• **Work task**
Starting with the line that contains "Where should I click to: Open the Favorites", copy every line through the end of the data below, exactly and with nothing added.

(Stored items)
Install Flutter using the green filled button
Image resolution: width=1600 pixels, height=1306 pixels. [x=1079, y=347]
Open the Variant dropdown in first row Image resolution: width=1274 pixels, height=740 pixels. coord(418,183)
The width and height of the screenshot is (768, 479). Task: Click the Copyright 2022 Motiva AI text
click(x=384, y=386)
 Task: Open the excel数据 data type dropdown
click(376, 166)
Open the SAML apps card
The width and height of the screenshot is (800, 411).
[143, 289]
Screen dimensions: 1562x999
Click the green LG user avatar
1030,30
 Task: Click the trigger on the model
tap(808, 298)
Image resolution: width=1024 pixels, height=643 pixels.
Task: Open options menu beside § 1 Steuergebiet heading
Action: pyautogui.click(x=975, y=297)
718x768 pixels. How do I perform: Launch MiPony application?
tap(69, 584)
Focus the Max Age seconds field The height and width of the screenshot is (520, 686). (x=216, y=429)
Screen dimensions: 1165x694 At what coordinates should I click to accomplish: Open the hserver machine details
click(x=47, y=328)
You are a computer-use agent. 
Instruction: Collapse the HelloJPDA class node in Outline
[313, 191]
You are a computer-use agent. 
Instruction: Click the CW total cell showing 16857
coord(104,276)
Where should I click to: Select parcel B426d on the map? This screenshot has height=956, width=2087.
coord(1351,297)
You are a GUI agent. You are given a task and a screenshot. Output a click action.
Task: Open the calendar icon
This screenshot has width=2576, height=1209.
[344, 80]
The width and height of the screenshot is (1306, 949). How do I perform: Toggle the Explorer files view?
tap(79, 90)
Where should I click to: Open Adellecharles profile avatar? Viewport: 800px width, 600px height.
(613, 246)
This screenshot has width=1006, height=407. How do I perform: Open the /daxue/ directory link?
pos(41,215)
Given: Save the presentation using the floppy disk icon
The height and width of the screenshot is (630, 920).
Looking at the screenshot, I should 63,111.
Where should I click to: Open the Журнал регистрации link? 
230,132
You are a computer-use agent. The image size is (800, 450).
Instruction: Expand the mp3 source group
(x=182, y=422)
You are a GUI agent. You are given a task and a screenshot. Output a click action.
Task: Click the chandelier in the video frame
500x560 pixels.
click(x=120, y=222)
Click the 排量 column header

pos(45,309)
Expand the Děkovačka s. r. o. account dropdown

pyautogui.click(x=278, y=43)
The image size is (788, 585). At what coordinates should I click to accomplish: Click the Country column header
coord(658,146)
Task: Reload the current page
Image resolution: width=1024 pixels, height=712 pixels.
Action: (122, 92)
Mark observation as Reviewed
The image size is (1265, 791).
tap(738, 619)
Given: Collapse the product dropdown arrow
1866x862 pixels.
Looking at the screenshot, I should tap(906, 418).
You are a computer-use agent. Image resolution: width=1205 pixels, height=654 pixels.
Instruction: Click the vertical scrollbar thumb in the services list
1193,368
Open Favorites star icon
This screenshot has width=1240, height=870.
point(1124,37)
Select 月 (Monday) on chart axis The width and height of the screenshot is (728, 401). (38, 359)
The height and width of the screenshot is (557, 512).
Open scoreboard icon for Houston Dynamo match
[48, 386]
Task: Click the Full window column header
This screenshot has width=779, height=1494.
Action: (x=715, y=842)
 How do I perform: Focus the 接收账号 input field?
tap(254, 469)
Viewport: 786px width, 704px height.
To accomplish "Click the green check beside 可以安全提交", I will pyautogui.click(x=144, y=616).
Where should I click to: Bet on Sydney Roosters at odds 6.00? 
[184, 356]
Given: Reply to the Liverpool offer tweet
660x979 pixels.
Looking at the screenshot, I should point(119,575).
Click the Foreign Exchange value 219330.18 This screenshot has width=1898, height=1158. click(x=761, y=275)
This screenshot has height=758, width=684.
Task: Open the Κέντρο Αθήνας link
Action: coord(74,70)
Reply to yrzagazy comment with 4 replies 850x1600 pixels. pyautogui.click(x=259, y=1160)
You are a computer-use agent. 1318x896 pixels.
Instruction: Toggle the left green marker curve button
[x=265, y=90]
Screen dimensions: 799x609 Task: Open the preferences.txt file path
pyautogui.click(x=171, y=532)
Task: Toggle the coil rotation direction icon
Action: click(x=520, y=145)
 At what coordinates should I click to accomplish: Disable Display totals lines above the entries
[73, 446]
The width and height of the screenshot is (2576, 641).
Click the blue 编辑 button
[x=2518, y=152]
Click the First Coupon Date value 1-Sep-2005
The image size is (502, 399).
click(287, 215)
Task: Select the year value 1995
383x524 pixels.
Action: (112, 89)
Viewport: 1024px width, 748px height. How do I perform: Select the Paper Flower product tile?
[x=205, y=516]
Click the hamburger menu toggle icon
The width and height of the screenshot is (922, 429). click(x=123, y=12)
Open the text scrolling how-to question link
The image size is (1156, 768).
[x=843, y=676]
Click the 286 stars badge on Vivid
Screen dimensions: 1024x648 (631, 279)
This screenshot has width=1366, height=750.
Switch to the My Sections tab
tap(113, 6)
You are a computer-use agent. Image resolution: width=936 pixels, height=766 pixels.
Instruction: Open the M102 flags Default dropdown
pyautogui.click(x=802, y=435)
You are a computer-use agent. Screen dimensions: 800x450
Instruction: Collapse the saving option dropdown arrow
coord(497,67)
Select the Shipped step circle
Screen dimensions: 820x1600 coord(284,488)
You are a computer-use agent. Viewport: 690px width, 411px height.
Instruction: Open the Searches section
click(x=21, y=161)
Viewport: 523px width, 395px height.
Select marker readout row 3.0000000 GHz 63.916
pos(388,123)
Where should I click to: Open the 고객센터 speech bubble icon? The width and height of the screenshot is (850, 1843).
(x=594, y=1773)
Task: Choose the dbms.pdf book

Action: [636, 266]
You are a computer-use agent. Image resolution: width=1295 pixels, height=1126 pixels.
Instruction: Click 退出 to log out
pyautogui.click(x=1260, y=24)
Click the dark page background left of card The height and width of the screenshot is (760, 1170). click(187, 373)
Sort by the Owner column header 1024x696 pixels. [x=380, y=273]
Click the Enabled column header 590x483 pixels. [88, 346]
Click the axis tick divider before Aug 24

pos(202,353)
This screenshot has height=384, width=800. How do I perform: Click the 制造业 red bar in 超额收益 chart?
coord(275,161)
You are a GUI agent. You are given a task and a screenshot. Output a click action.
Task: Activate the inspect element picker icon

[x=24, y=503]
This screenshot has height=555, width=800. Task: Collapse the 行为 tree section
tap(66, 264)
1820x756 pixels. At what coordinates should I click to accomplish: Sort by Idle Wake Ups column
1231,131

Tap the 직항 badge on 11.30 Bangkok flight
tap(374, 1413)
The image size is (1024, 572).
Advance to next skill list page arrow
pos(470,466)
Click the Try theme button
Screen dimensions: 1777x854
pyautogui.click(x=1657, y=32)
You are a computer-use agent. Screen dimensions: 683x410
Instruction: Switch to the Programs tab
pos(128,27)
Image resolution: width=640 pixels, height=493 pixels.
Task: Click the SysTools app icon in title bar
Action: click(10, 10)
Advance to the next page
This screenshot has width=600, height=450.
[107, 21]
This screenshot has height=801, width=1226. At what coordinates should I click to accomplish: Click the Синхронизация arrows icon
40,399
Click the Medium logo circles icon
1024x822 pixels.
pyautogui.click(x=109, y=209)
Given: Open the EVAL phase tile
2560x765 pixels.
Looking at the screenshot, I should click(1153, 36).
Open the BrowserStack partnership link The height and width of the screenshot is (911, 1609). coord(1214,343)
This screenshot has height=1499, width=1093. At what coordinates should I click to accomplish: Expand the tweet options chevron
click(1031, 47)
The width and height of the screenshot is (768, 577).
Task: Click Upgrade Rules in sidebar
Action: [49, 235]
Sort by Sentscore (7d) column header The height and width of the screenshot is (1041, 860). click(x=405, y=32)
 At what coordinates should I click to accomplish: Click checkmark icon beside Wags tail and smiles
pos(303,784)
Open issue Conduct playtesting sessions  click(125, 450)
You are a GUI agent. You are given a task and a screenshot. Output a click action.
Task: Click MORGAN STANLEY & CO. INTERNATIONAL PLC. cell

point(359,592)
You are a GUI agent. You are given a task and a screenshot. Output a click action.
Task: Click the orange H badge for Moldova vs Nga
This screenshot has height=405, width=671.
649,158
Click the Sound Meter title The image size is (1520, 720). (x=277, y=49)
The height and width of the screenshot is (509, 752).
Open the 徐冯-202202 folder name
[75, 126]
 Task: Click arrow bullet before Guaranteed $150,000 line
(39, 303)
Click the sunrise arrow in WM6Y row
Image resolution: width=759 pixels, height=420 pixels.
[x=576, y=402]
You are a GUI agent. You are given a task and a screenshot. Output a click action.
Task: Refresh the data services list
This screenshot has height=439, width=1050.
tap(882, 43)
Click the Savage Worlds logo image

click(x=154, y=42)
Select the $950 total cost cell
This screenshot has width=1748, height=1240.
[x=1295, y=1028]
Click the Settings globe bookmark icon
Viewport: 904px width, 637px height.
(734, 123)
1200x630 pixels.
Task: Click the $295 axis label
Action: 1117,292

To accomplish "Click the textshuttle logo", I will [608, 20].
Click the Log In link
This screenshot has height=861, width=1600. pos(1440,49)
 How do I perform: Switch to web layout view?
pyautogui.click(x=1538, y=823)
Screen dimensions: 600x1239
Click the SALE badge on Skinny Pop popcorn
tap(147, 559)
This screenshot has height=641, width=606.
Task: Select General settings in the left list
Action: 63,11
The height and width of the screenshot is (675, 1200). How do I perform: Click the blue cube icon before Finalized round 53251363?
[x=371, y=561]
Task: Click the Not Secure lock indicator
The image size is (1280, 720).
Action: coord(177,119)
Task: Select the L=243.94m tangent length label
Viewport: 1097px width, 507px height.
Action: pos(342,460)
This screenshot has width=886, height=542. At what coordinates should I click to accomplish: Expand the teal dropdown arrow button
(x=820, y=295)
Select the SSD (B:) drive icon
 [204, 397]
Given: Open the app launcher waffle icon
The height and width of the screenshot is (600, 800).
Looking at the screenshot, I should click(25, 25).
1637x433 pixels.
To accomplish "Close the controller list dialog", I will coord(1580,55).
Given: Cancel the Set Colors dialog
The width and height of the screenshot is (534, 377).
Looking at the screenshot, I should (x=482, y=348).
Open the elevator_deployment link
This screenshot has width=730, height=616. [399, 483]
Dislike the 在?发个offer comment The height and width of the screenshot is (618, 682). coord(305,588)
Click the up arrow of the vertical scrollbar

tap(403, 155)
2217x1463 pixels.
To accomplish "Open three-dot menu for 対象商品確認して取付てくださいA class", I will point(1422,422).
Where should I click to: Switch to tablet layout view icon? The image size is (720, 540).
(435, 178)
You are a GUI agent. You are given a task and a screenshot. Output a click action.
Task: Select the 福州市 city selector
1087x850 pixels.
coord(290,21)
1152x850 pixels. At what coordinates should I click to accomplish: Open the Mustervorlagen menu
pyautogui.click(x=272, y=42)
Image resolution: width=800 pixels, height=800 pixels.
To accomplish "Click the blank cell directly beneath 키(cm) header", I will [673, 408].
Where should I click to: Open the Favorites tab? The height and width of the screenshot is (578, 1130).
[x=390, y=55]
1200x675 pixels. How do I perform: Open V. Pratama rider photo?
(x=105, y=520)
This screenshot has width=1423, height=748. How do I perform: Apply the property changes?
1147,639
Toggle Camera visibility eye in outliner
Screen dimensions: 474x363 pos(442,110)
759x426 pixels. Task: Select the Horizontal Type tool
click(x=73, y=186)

• **Your response**
Where should I click to: Open the Favorites tab? The height and width of the screenshot is (578, 1130).
[x=390, y=55]
1200x675 pixels. How do I perform: Open V. Pratama rider photo?
(x=105, y=520)
This screenshot has width=1423, height=748. How do I perform: Apply the property changes?
1147,639
Toggle Camera visibility eye in outliner
Screen dimensions: 474x363 pos(442,110)
759x426 pixels. Task: Select the Horizontal Type tool
click(x=73, y=186)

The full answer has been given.